AIM OF THE TASK -
Retype the portion of the data that begins with the line containing "How do I perform: Click" and ends with the line containing "[x=108, y=185]", including both of those lines. Omit the pictures from your answer.

Collected data -
==============================
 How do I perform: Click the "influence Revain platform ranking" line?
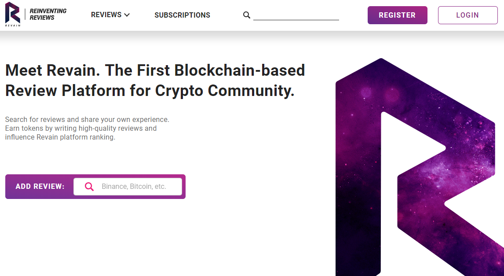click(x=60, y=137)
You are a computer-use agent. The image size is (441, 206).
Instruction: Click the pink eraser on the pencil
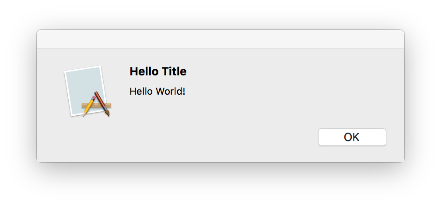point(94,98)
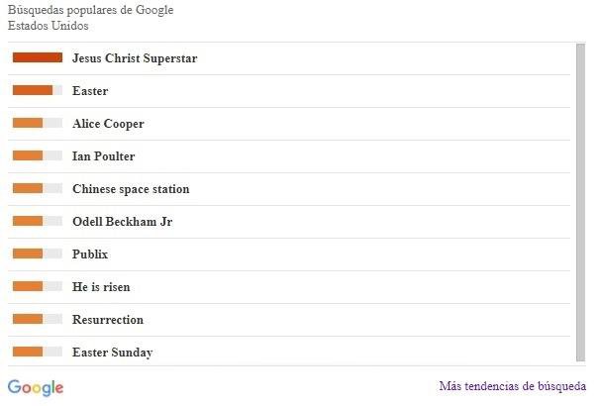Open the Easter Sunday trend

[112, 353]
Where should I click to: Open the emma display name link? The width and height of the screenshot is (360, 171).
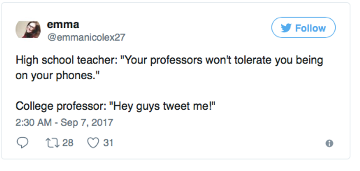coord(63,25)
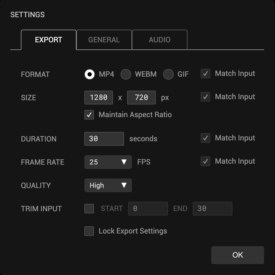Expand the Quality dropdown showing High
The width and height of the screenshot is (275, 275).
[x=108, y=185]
==============================
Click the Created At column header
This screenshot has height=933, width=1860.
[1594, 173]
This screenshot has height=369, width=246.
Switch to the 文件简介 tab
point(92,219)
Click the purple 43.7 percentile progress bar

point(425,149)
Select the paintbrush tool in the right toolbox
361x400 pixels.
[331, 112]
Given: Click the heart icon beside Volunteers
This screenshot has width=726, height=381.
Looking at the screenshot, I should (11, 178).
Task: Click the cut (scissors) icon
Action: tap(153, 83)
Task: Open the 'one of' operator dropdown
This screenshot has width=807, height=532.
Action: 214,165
==============================
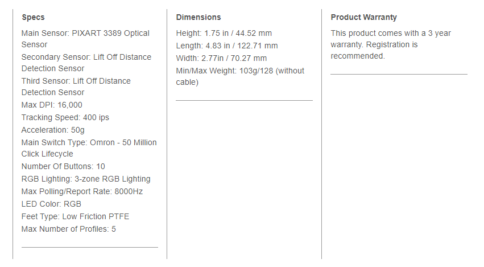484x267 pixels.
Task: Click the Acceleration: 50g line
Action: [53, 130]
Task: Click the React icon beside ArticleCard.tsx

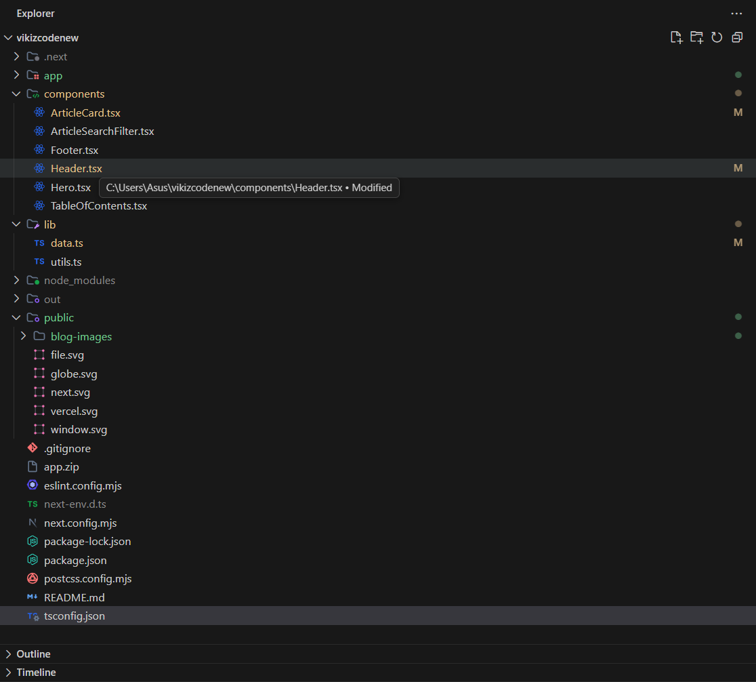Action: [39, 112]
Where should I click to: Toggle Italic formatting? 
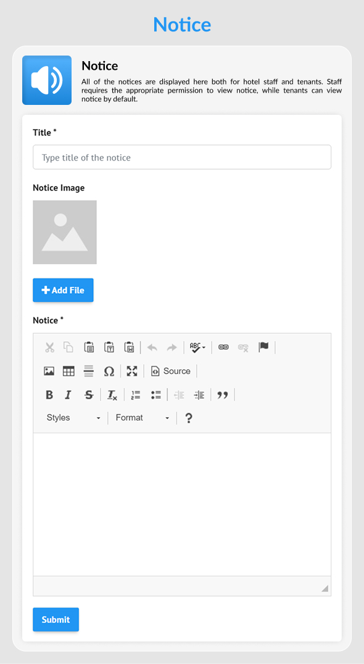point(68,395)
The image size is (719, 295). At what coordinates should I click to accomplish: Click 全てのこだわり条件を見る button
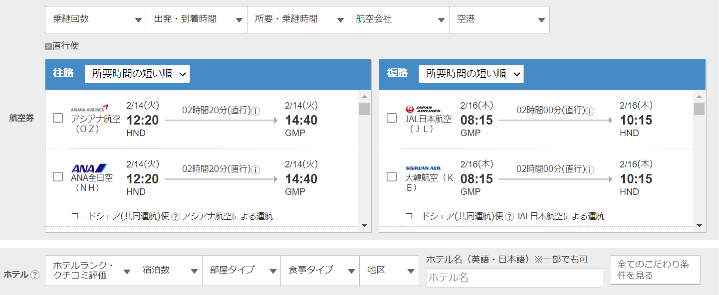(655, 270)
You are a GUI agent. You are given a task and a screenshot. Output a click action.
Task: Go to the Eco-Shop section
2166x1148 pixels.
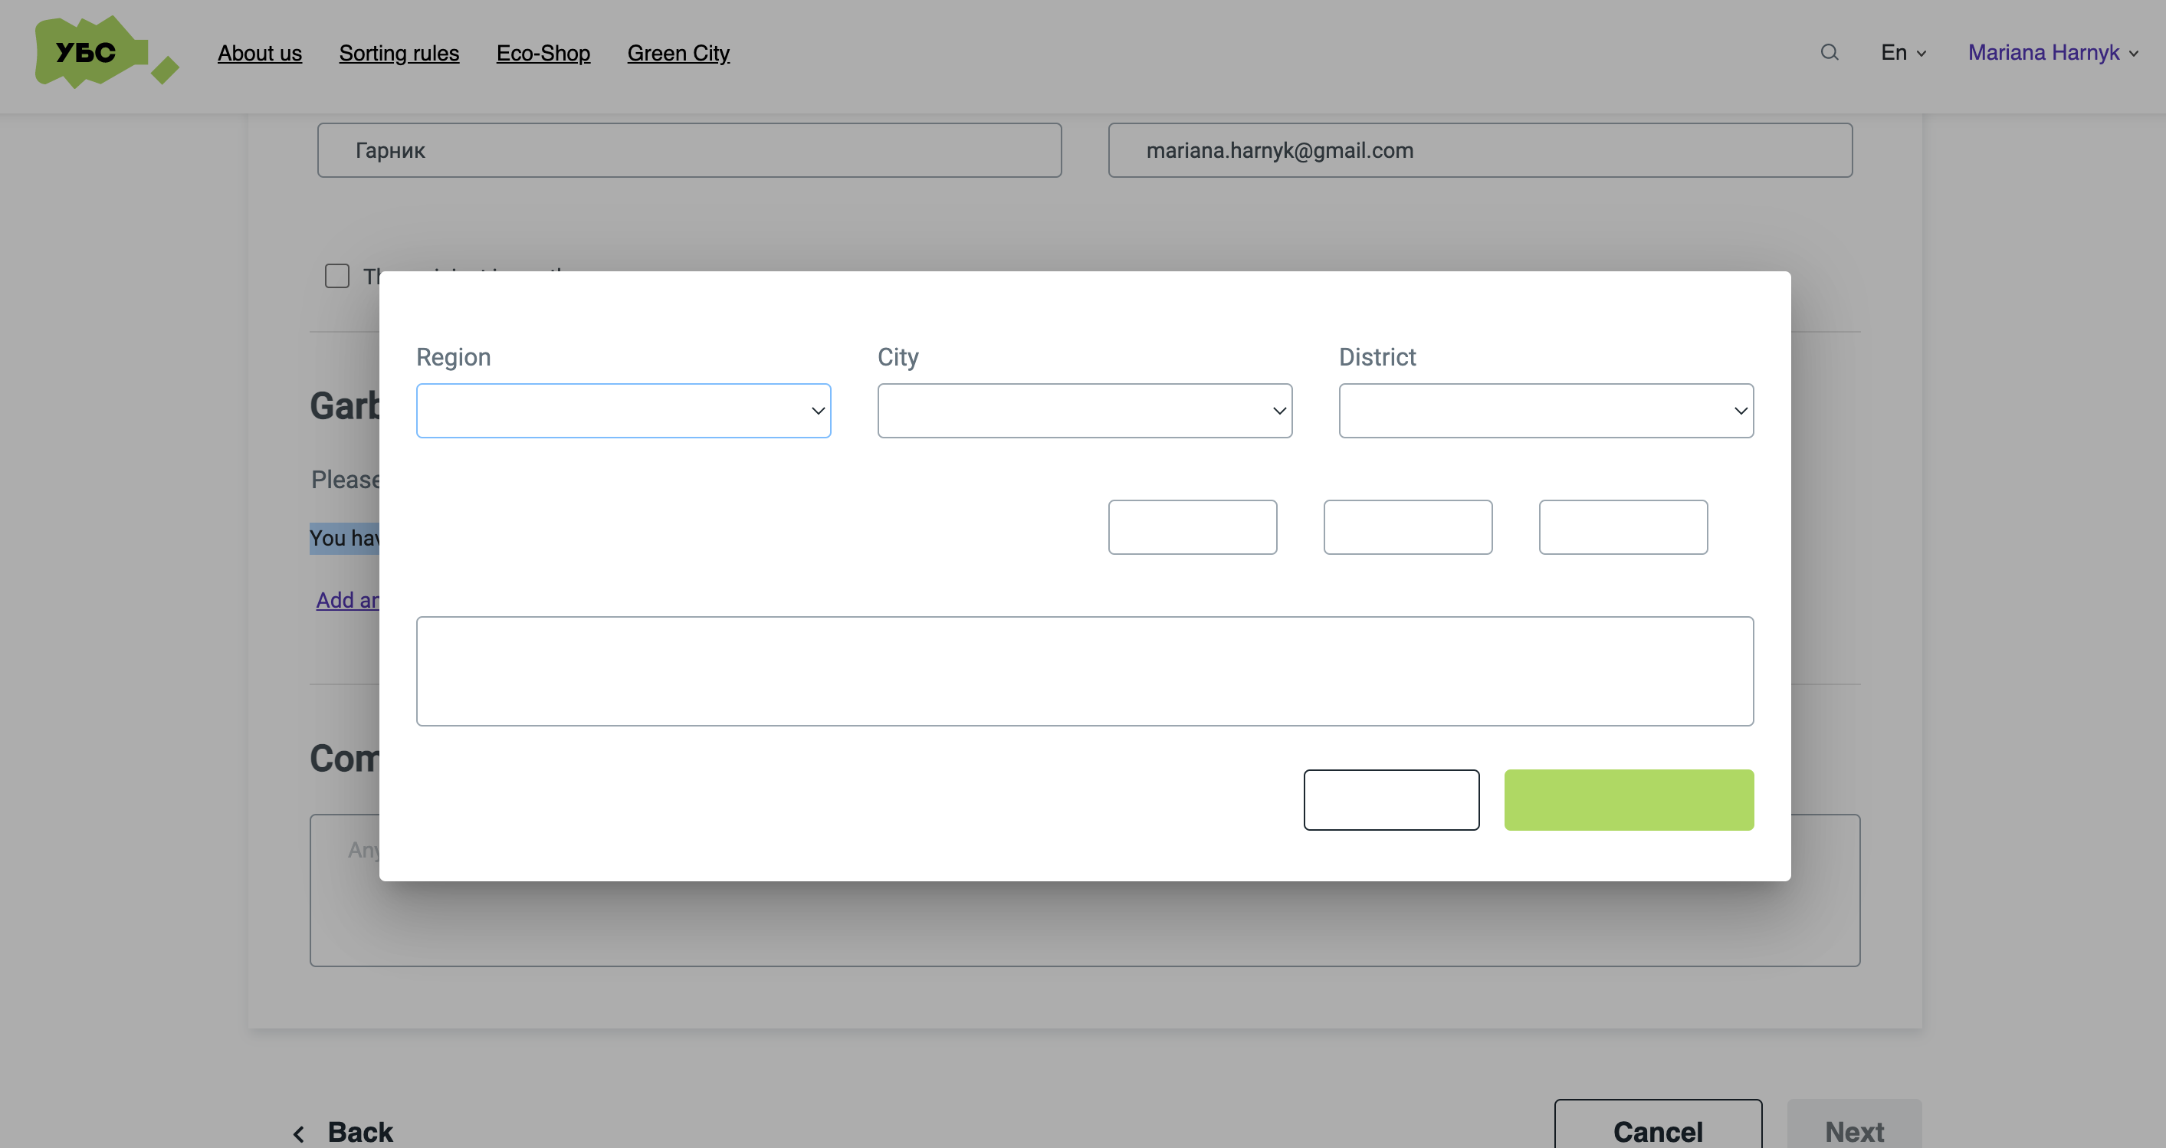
==============================
RESPONSE FOR THIS EXERCISE -
 How do I perform: Click the "influence Revain platform ranking" line?
click(x=60, y=137)
You are a computer-use agent. The image size is (441, 206).
Instruction: Click the pink eraser on the pencil
point(94,98)
Open the Easter Sunday trend

[112, 353]
Where should I click to: Open the emma display name link? The width and height of the screenshot is (360, 171).
coord(63,25)
Expand the Quality dropdown showing High
The width and height of the screenshot is (275, 275).
[x=108, y=185]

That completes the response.